Baca juga: Menjelajahi Kekayaan Rasa dan Makna Kudapan Nusantara
”UGM waktu itu diminta mengembangkan riset ke arah budaya. Maksudnya, supaya pengembangan makanan tradisional itu punya akar yang kuat,” kata perempuan yang menjadi Kepala PKMT UGM pada tahun 2003-2007 itu.
Berawal dari aktivitasnya di PKMT UGM, Murdijati kemudian kerap diminta instansi pemerintah untuk menjadi pembicara atau narasumber terkait dengan makanan tradisional di sejumlah daerah. Suatu waktu, ia diminta oleh Pemerintah Kabupaten (Pemkab) Tuban, Jawa Timur, untuk meneliti makanan tradisional di daerah itu.

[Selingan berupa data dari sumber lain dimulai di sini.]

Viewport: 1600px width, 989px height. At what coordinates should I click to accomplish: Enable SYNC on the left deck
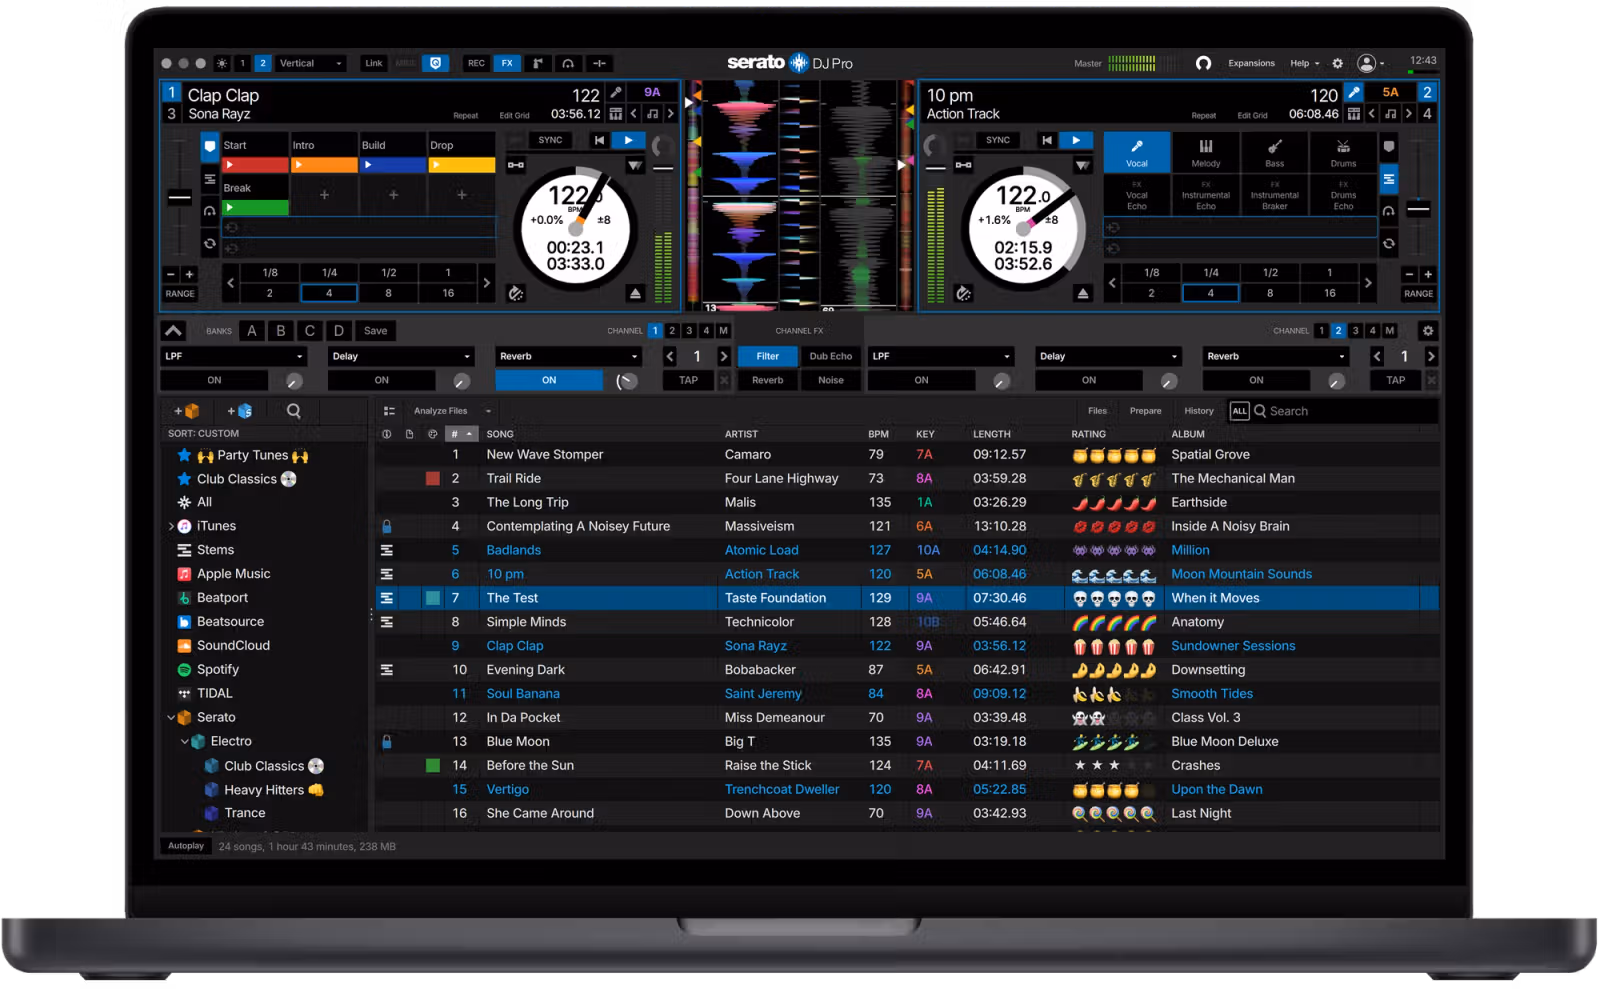click(x=550, y=140)
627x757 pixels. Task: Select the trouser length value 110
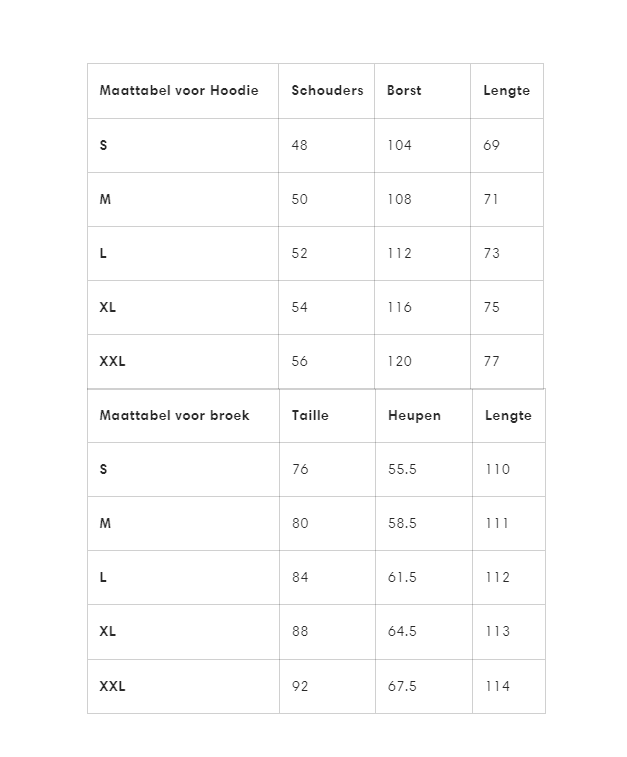[497, 469]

Untuk memudahkan penelitian tersebut, Murdijati meminta Pemkab Tuban untuk menggelar festival yang menampilkan aneka makanan tradisional asal Tuban. Setelah itu, dia menulis buku Pesona Tuban: Irama Nikmatnya Masakan (2004) untuk mendokumentasikan beragam kuliner di kabupaten tersebut. ”Itu buku pertama yang saya tulis,” ujarnya.
Sesudah buku itu terbit, Murdijati gantian diminta oleh Pemkab Lamongan, Jatim, untuk membuat buku serupa. Untuk membuat buku tersebut, dia diminta melakukan survei langsung ke Lamongan. Hasil survei itulah yang kemudian diterbitkan menjadi buku Makanan Khas Nusantara Kabupaten Lamongan pada tahun 2007.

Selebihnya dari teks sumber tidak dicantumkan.